Le docteur Moustapha Fall, enseignant-chercheur en droit public à la Faculté des sciences juridiques et politiques de l’Université Cheikh Anta Diop (UCAD), a appelé à un dialogue institutionnel entre le pouvoir exécutif et le pouvoir législatif afin de parvenir à un texte consensuel sur la révision de la Constitution. Invité de l’émission En Vérité sur Radio Sénégal, le constitutionnaliste estime qu’un compromis est indispensable avant toute consultation populaire.

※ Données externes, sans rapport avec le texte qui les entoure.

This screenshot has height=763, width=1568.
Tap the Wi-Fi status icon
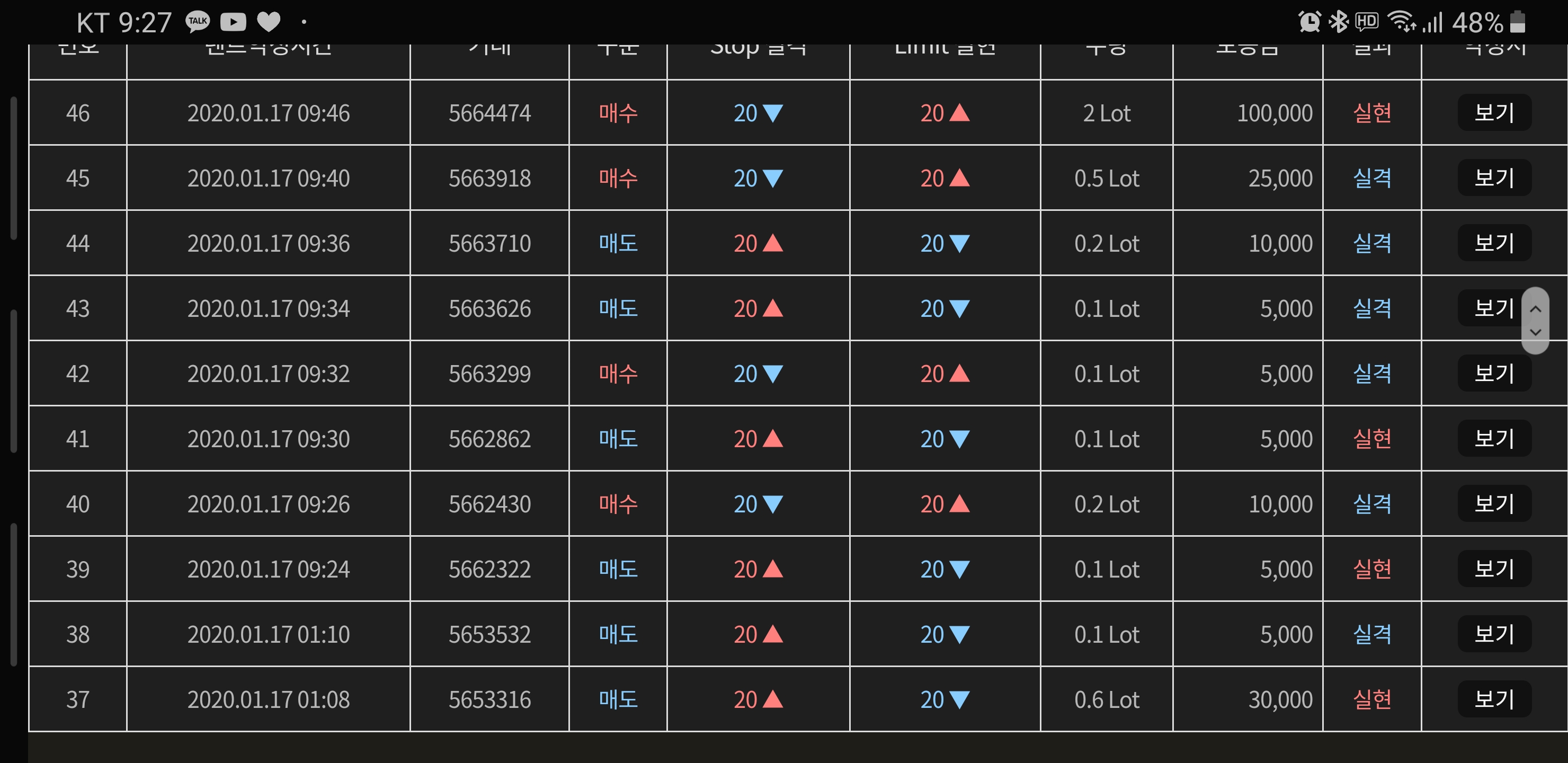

Selon lui, la Constitution laisse au Président de la République le choix de la voie à suivre pour une révision constitutionnelle. Si le chef de l’État a opté pour le référendum, comme l’a indiqué le ministre de la Justice, le texte adopté par l’Assemblée nationale est, en principe, celui qui doit être soumis au peuple.

Toutefois, le spécialiste souligne que si le Président formule des réserves sur certaines dispositions qui n’ont pas été prises en compte par les députés, il peut saisir le Conseil constitutionnel, auquel la Constitution confère un rôle de régulation des pouvoirs publics.

Le Pr Moustapha Fall rappelle également que la Constitution ne fixe aucun délai précis pour l’aboutissement d’une procédure de révision. Pour autant, estime-t-il, cette absence de délai ne signifie pas que le processus puisse être indéfiniment suspendu.

« La logique d’une révision constitutionnelle, une fois enclenchée, est qu’elle aboutisse », explique-t-il, précisant qu’une éventuelle interruption du processus ne pourrait intervenir qu’après les mécanismes prévus par la Constitution et sous le contrôle du Conseil constitutionnel.

L’universitaire met toutefois en garde contre le risque d’un référendum organisé sur un texte rejeté par le chef de l’État.

À ses yeux, dans un tel scénario, les électeurs ne se prononceraient plus uniquement sur le contenu de la réforme constitutionnelle, mais pourraient être amenés à arbitrer un différend entre le pouvoir exécutif et le pouvoir législatif.

« L’arbitre populaire qu’est le peuple ne départagerait plus le texte, mais un conflit entre les deux pouvoirs, ce qui pourrait fausser l’esprit même de la révision constitutionnelle », analyse-t-il.

Pour éviter cette situation, le Dr Moustapha Fall estime qu’aucun obstacle juridique ne s’oppose à la poursuite d’un dialogue institutionnel, même après le vote parlementaire.

Selon lui, le Président de la République et la majorité parlementaire ont tout intérêt à rechercher un texte de compromis avant toute consultation référendaire, afin de préserver la cohérence du processus constitutionnel et d’assurer une réforme portée par un consensus institutionnel plutôt que par un affrontement politique.